WHAT THE TASK REQUIRES:
Emit the data below verbatim, stripping out any pictures.

EXCERPTED RECORDS:
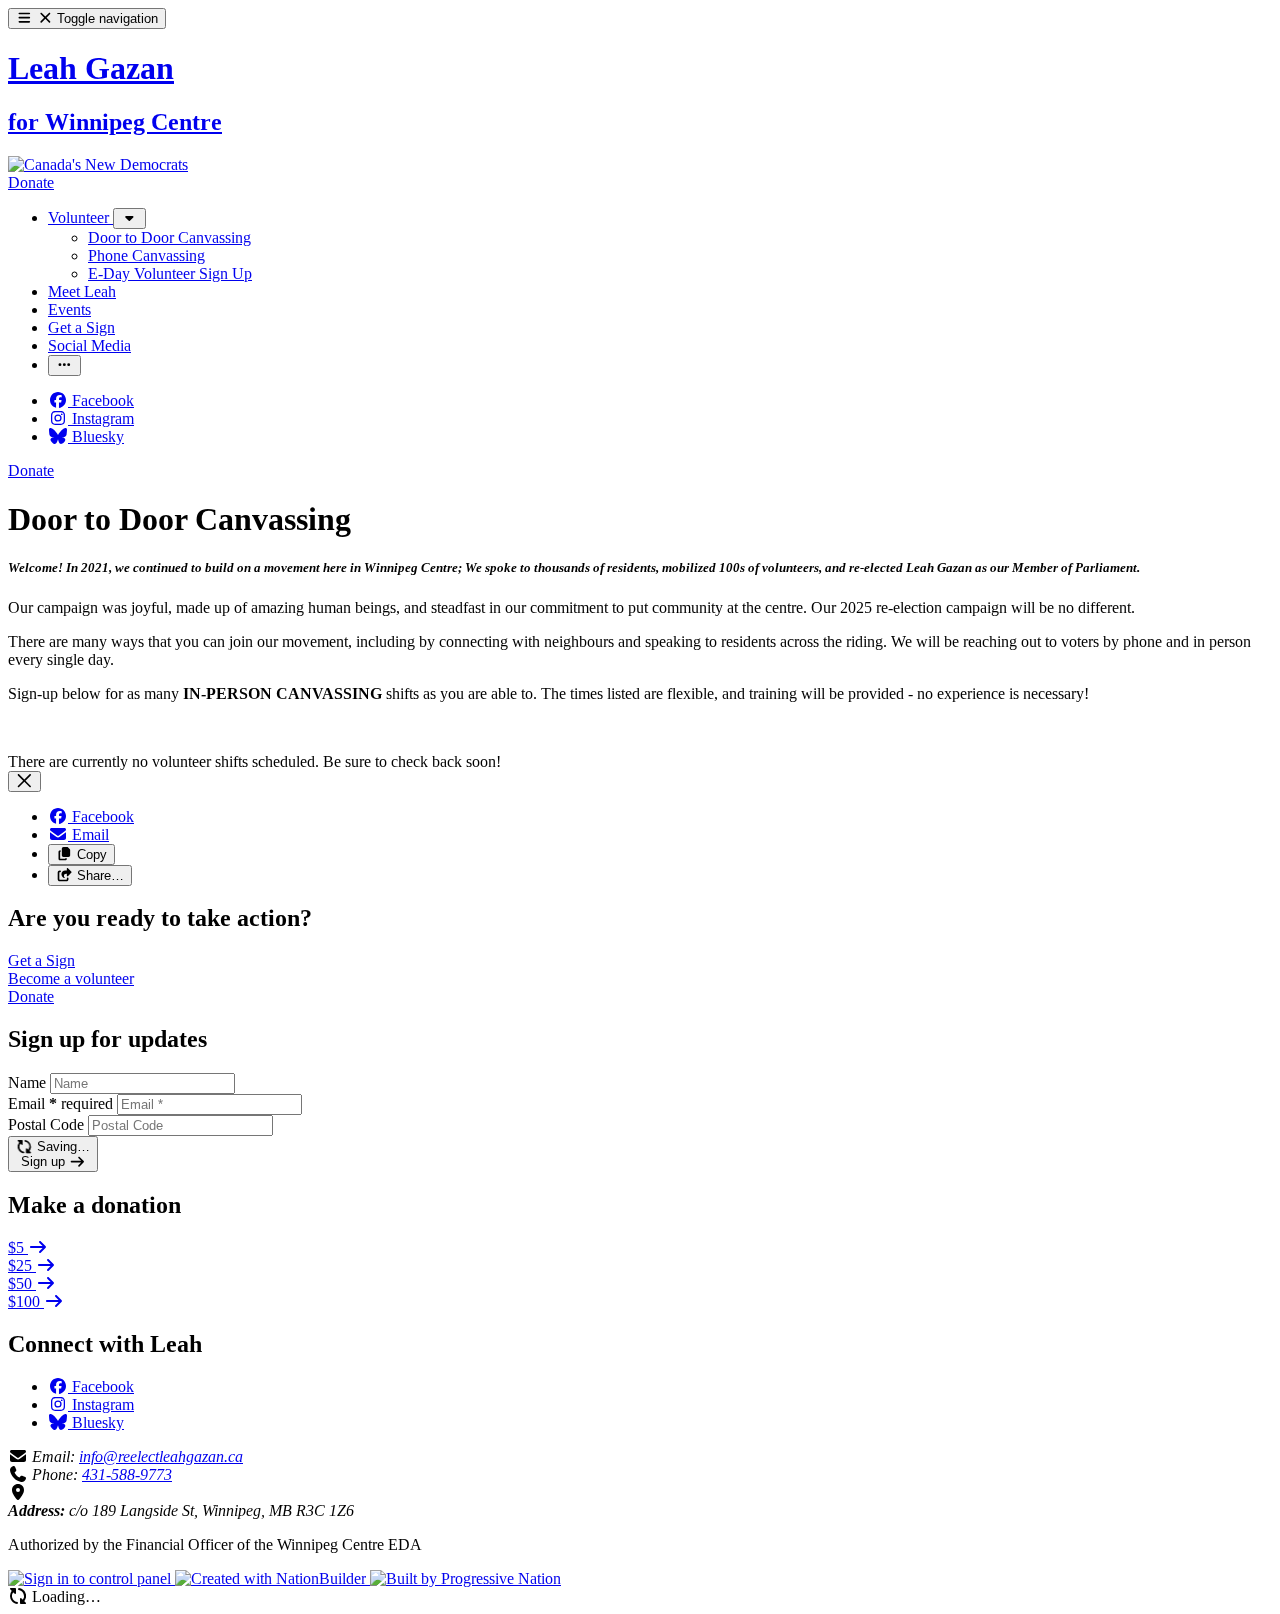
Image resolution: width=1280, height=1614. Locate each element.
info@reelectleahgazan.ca (161, 1456)
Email (60, 1103)
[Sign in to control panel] (91, 1578)
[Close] (24, 781)
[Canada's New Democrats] (98, 164)
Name (27, 1082)
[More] (129, 218)
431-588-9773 (127, 1474)
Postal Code (46, 1124)
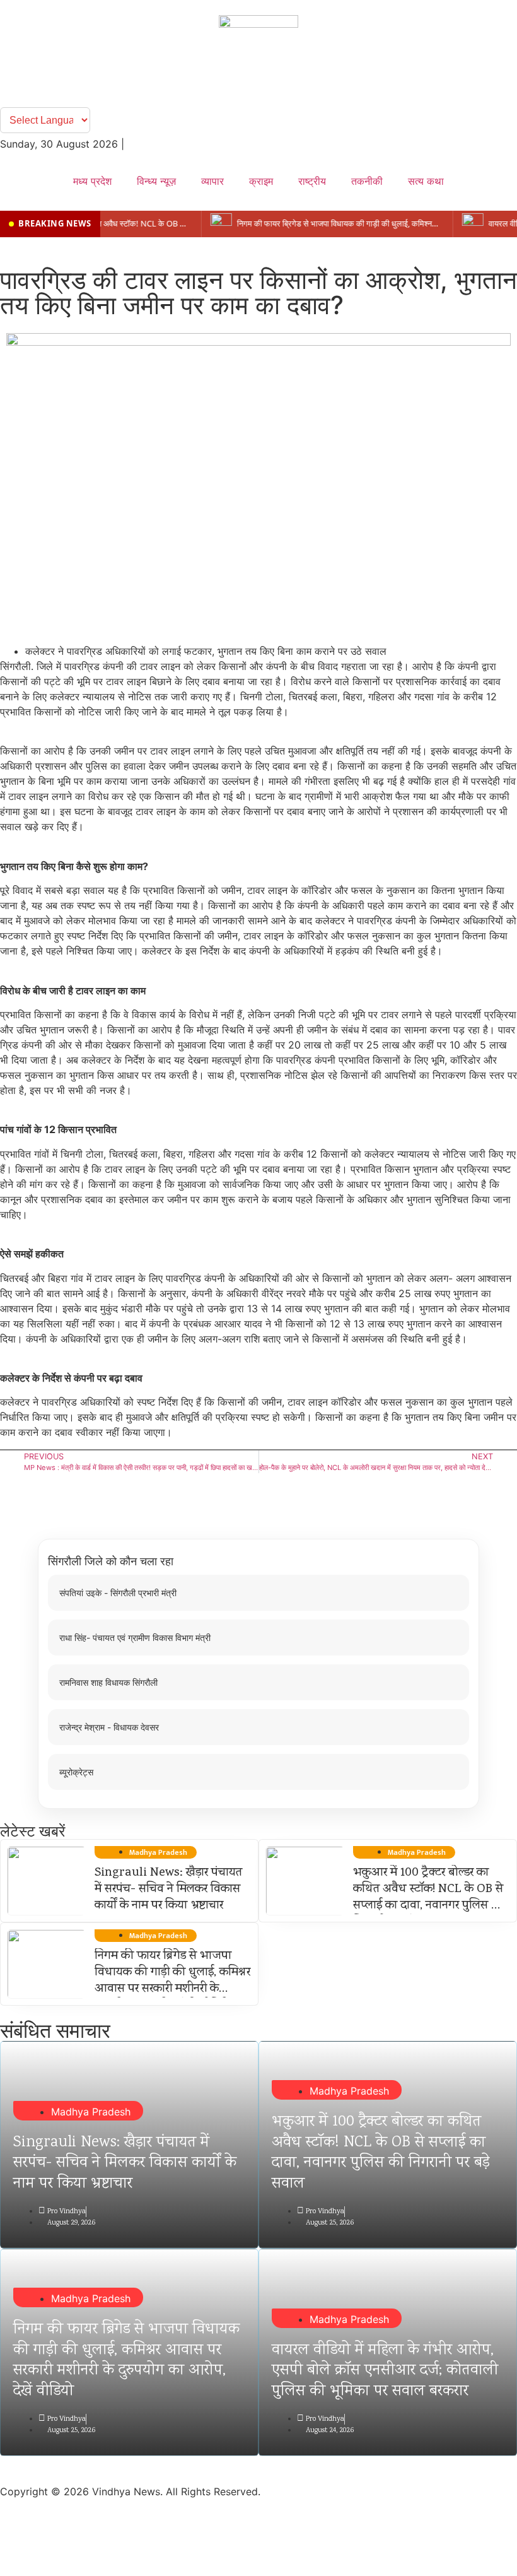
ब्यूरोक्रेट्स (76, 1772)
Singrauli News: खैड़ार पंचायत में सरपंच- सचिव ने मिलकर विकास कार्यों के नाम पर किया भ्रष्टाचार (168, 1889)
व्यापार (212, 181)
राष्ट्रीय (312, 181)
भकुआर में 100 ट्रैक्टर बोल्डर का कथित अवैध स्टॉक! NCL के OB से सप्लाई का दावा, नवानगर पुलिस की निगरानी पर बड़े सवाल (428, 1898)
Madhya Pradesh (91, 2111)
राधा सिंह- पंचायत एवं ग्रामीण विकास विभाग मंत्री (135, 1637)
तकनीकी (367, 181)
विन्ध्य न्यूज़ (156, 181)
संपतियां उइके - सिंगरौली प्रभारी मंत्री (118, 1592)
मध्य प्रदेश (92, 181)
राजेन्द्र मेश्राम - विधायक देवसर (109, 1727)
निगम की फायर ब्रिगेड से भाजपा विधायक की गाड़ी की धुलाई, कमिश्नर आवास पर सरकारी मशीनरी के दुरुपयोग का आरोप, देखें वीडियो (172, 1981)
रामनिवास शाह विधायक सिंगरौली (108, 1682)
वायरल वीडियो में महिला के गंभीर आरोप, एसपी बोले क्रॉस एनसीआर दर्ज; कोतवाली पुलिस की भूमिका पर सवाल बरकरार (385, 2371)
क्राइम (261, 181)
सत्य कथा (426, 181)
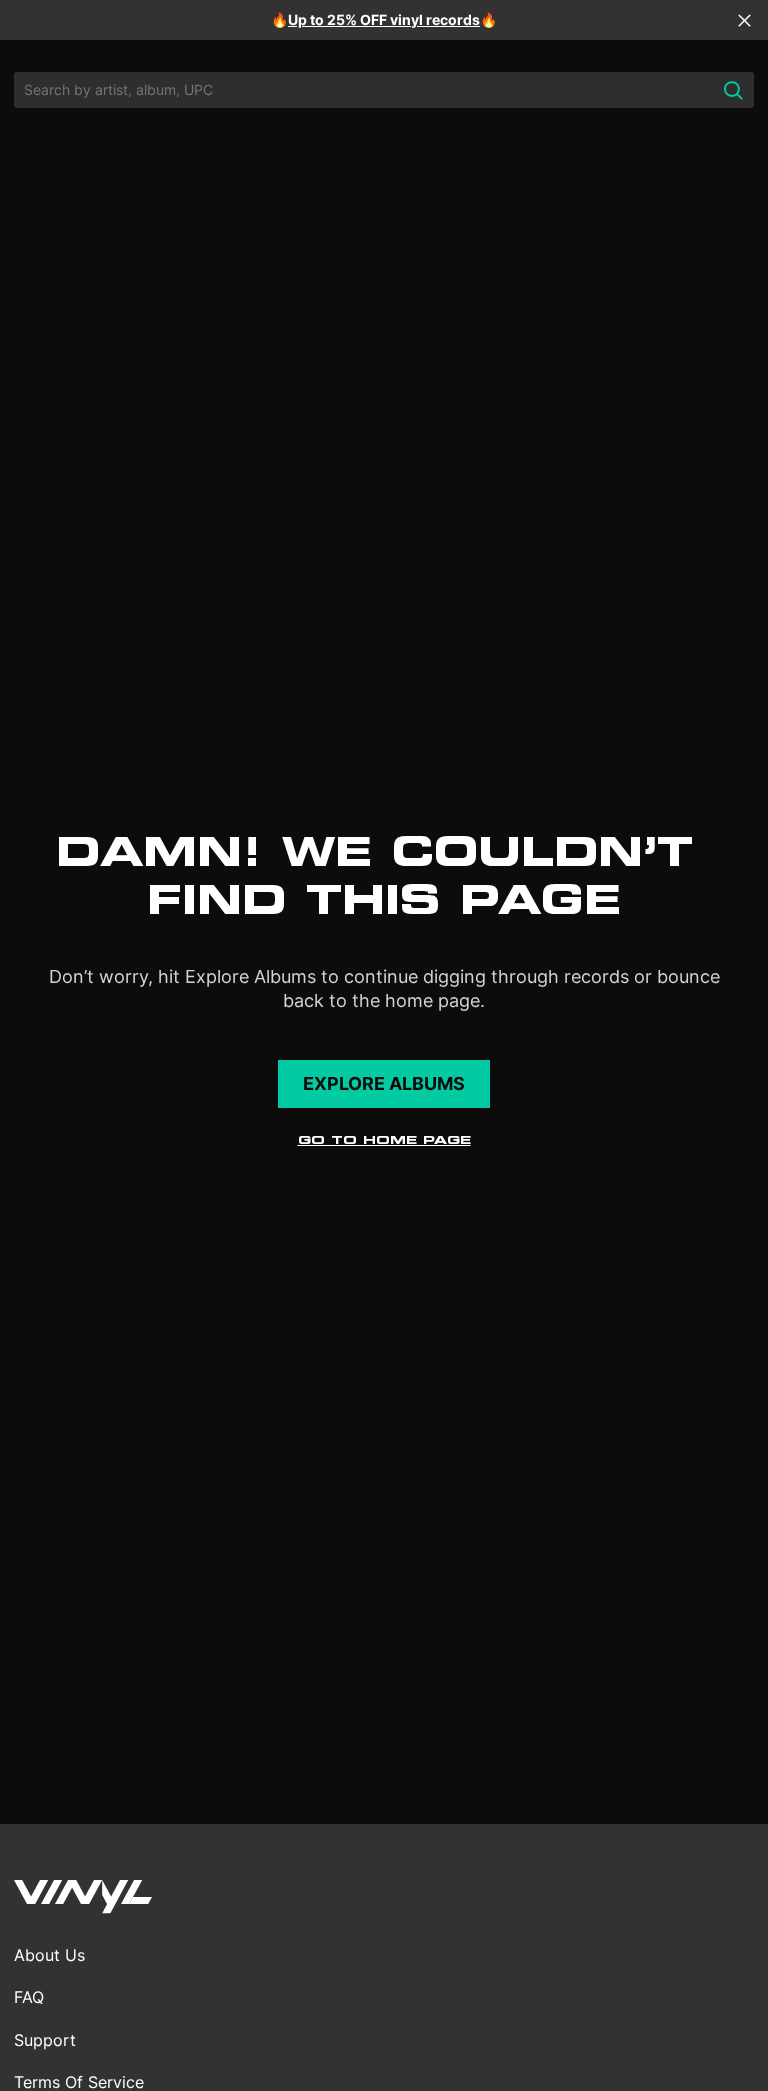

WRITTEN REPLY:
Image resolution: width=1280, height=1614. Locate each element.
info@reelectleahgazan.ca (161, 1456)
Email (60, 1103)
[Sign in to control panel] (91, 1578)
[Close] (24, 781)
[Canada's New Democrats] (98, 164)
Name (27, 1082)
[More] (129, 218)
431-588-9773 (127, 1474)
Postal Code (46, 1124)
ब्यूरोक्रेट्स (76, 1772)
Singrauli News: खैड़ार पंचायत में सरपंच- सचिव ने मिलकर विकास कार्यों के नाम पर किया भ्रष्टाचार (168, 1889)
व्यापार (212, 181)
राष्ट्रीय (312, 181)
भकुआर में 100 ट्रैक्टर बोल्डर का कथित अवैध स्टॉक! NCL के OB से सप्लाई का दावा, नवानगर पुलिस की निगरानी पर बड़े सवाल (428, 1898)
Madhya Pradesh (91, 2111)
राधा सिंह- पंचायत एवं ग्रामीण विकास विभाग मंत्री (135, 1637)
तकनीकी (367, 181)
विन्ध्य न्यूज़ (156, 181)
संपतियां उइके - सिंगरौली प्रभारी मंत्री (118, 1592)
मध्य प्रदेश (92, 181)
राजेन्द्र मेश्राम - विधायक देवसर (109, 1727)
निगम की फायर ब्रिगेड से भाजपा विधायक की गाड़ी की धुलाई, कमिश्नर आवास पर सरकारी मशीनरी के दुरुपयोग का आरोप, देखें वीडियो (172, 1981)
रामनिवास शाह विधायक सिंगरौली (108, 1682)
वायरल वीडियो में महिला के गंभीर आरोप, एसपी बोले क्रॉस एनसीआर दर्ज; कोतवाली पुलिस की भूमिका पर सवाल बरकरार (385, 2371)
क्राइम (261, 181)
सत्य कथा (426, 181)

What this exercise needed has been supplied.